Il y a des soirs où, en quelques minutes, une toute petite poignée de minutes, on est submergé par le sentiment d’une évidence : on est devant du grand théâtre, un travail intelligent, jubilatoire, à la fois très pensé et très libre.
C’est le cas avec Toute nue, spectacle sous-titré « Variation Feydeau Norén ». Pourtant, autant le dire, on était un peu circonspect devant cet intitulé ! Marier Feydeau et Norén, quelle drôle d’idée ! Or, c’était méconnaître la femme qui a rêvé ce projet huit années durant avant de parvenir à ses fins ! Emilie Anna Maillet a conçu Toute nue, signant dramaturgie et mise en scène. Entourée d’une équipe excellente, elle a réuni les interprètes adéquats. Il y a vingt ans, elle a fondé une compagnie de théâtre, « Ex voto à la lune ».
Elle est une artiste qui pousse les murs : sa formation plurielle l’a conduite à mêler les disciplines sur le plateau. Musicienne, chanteuse, comédienne, danseuse, elle a compris ce que la magie nouvelle comme les technologies numériques sophistiquées pouvaient apporter à la représentation, tout comme les subtilités de la spatialisation du son et un usage pertinent de la vidéo.
Comédienne, Emilie Anna Maillet a travaillé avec de grands metteurs en scène, des regrettés Pierre Debauche et Piotr Fomenko, à Alain Françon, en passant par André Engel, Jean-Pierre Vincent, Krystian Lupa ou Julie Brochen. Un sacré beau parcours.
Elle a signé bon nombre de mises en scène après son passage par l’unité nomade du conservatoire. Shakespeare comme Durif, Brecht comme Marivaux, Strindberg comme Jean-Claude Carrière, elle s’est colleté à des univers très différents, jusqu’à Jon Fosse dont elle a monté Hiver en 2012 à la Ferme du Buisson et qui nourrissait le spectacle présenté au Paris-Villette il y a cinq ans, Kant.

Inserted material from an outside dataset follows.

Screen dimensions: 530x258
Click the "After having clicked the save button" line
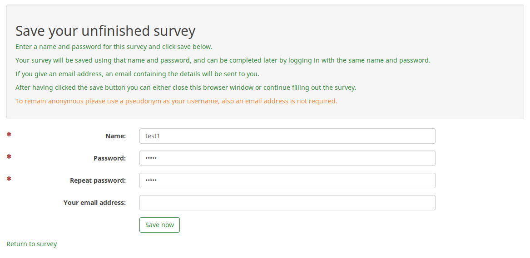[186, 88]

Ce qui est formidable dans Toute nue c’est que tout est juste, même les décisions qui peuvent apparaître incongrues, comme la présence, au milieu du salon des Ventroux, d’une batterie ! Derrière, un as, François Merville, qui, en plus, joue le rôle de Victor, le valet. Et bien cette idée est très pertinente, efficace, et ajoute mine de rien à tout ce qu’il y a de trépidations dans les deux écritures.
Dans un espace simple apparemment, mais très travaillé, imaginé par Benjamin Gabrié, un appartement, trois parois principales, se déploie la comédie féroce. A gauche pour le spectateur (jardin), un écran par quoi tout commence. A droite (cour), derrière une paroi de verre, la cuisine. Au fond, même système, c’est la salle de bains. Les passages sont continus et, surtout, Emilie Anna Maillet utilise à merveille tout le théâtre, ses escaliers, ses ouvertures, ses étages.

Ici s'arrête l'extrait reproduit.